Mr. LUCAS. Well, I am very grateful to the Senator from Kansas for bringing out those figures. We were familiar with those figures, but I didn't want to burden the committee with too many statistics.

So far as the ratio is concerned, the Senator is absolutely right, and those are the statistics we got from the Federal Reserve Board.

Senator SCHOEPPEL. I think it is pertinent to mention in 1939 we had 3.5 million automobiles, and they were averaging around about $1,000. Now, in 1950, what do we have? We have 7.5 million automobiles, with an average of about $2,000 per car, and up, and when we figure those percentages and ratios, I am afraid that the gentlemen who are thinking in terms of further curtailment, against an industry, under regulation W, are missing a bet that is going to be tremendously and disastrously effective in this country.

Mr. LUCAS. I think the Senator has made a very sound argument from those figures, and they can't be disputed.

Senator MOODY. As a matter of fact, Senator Lucas, might not this be true: that there is a good deal of talk about the amount of money

in the economy bidding up some of the prices, at the same time in some lots in Detroit you have yards full of cars sitting idle, doing nothing for the economy.

Might it not be one way of soaking up some of the money that is bidding up the price of other goods to take some of those cars and put them on the road?

Mr. LUCAS. The Senator is absolutely correct. There is no doubt about that at all. I will touch on that just a little futher in my discussion. That is why I say the Federal Reserve Board has missed the boat in not using the discretionary power they have in liberalizing these terms rather than talking about further restricting them at this particular time. In other words, if they have the power, if they give us 18 months or 21 months base, or whatever they believe is necessary to keep the economy rolling along sound lines, well and good-instead of that, we get no liberalization, and the cars are continuing to move into the warehouses.

The other day my good friend, Senator Morse, placed in the record and extract from Barron's Magazine of November 13, 1950, consisting of an article by R. C. Leffingwell, vice chairman of J. P. Morgan & Co., in the course of which Mr. Leffingwell said:

How odd to control credit for consumers and home builders while the source of credit pumps out more of it to oblige the Treasury.

Senator BRICKER. Of course, now, they are curtailing the source at at the present time, and very effectively.

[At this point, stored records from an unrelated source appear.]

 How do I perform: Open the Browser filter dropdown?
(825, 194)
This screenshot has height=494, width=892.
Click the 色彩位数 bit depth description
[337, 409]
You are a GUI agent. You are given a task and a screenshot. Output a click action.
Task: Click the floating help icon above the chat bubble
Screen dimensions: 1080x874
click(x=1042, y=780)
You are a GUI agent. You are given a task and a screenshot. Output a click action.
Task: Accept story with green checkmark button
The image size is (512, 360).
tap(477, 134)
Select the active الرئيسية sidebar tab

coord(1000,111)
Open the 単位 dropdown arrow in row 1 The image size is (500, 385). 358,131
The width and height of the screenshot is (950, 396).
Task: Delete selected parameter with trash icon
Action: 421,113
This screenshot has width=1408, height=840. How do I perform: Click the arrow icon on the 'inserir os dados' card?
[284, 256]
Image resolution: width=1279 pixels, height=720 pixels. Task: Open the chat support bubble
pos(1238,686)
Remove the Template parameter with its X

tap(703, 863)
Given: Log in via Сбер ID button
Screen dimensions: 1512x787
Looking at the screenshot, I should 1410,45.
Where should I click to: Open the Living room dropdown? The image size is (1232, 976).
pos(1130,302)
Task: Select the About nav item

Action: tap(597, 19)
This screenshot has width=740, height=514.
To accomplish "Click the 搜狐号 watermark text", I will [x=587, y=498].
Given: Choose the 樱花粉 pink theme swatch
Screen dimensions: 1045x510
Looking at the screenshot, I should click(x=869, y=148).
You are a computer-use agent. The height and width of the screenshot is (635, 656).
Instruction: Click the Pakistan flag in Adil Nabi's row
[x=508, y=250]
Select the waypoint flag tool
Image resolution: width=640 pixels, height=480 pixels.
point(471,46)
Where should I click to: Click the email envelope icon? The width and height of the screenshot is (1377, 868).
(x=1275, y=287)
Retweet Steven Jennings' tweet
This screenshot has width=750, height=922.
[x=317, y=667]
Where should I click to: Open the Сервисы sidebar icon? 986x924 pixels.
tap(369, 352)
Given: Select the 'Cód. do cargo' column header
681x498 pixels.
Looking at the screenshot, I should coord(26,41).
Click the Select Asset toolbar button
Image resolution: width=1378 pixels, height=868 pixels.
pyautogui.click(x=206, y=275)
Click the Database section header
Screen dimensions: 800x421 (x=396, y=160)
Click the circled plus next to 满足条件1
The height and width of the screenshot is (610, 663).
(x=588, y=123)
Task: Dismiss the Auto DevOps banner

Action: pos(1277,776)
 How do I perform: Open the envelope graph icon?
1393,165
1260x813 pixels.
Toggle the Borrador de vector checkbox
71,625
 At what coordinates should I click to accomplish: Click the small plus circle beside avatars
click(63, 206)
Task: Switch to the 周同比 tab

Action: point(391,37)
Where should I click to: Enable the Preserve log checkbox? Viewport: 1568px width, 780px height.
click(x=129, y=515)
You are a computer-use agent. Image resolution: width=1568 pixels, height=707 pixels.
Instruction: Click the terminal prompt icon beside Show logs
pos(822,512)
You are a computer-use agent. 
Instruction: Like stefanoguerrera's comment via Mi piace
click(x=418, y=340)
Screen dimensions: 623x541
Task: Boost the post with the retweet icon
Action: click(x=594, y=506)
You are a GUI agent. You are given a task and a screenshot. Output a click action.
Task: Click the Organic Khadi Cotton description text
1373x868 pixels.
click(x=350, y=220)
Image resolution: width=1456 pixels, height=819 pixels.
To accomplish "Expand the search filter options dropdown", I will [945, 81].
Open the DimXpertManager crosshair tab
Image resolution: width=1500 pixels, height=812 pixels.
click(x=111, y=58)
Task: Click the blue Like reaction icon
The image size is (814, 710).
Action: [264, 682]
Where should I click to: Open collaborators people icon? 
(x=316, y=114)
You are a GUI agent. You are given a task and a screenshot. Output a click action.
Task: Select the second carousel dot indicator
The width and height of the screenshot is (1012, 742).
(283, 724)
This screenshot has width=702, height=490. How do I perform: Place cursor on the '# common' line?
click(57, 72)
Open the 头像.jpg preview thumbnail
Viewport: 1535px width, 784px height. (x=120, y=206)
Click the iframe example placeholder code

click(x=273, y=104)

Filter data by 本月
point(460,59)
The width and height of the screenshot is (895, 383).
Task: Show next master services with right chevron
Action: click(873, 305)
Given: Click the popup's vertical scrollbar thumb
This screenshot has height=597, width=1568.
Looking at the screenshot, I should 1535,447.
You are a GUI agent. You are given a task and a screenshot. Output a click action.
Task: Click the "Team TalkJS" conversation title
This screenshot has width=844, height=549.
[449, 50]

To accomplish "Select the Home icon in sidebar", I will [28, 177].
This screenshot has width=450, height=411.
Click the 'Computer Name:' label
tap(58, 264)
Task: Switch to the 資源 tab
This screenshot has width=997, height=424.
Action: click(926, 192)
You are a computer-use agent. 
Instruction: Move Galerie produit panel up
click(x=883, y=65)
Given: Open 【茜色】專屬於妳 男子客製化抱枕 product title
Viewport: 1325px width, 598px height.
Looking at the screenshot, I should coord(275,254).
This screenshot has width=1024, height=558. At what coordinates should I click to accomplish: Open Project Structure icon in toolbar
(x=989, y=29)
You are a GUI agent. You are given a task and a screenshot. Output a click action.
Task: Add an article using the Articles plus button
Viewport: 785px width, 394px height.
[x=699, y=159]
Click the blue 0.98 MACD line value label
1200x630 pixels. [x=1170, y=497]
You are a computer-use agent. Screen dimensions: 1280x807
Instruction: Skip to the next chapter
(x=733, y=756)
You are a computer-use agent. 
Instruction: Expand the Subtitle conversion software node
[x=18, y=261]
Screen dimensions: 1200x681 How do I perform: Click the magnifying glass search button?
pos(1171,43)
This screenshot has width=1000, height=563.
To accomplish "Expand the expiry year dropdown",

Mr. LUCAS. The Senator is correct on that, and this statement doesn't quite apply at the present time, and I certainly hope they continue to do what they are doing in the way of voluntary restraint.

I have tried to make it clear that at least so far as automobile financing is concerned, regulation W has not accomplished its purpose. should also like to refer to an earlier comment I made dealing with the equities of regulation W with respect to automobile financing.

Senator BRICKER. That was the argument I used 3 years ago when this bill came up, if you remember. I think it is very unfair to discriminate against a man who hasn't much capital laid aside, who is an important factor in our labor force at the present time, and deny transportation when he would otherwise get it and pay for it.

Senator SCHOEPPEL. I might say along that line that from my own State of Kansas, from the city of Wichita, which has accelerated defense industries, with the airplane companies, Boeing, Beech, and Cessna, and other military installations going in, I have received numerous letters from workers in that city, who by reason of the expansion of city activities and because of housing miles from where they are working are running into drastic curtailments, and it is working a hardship on a lot of those people. They are asking me, "How can we buy these cars when we come in here, have to go to the rentals we have to pay, plus the increased living costs, and then we are estopped to buy transportation in the used-car industry." I refer those matters, some of them, to the departments that I think have something to say about it, and I confess to the Senator from Illinois I don't get very much of a satisfactory answer.

I am hopeful that out of this kind of proceeding here we can spotlight this thing and get some kind of a practical approach.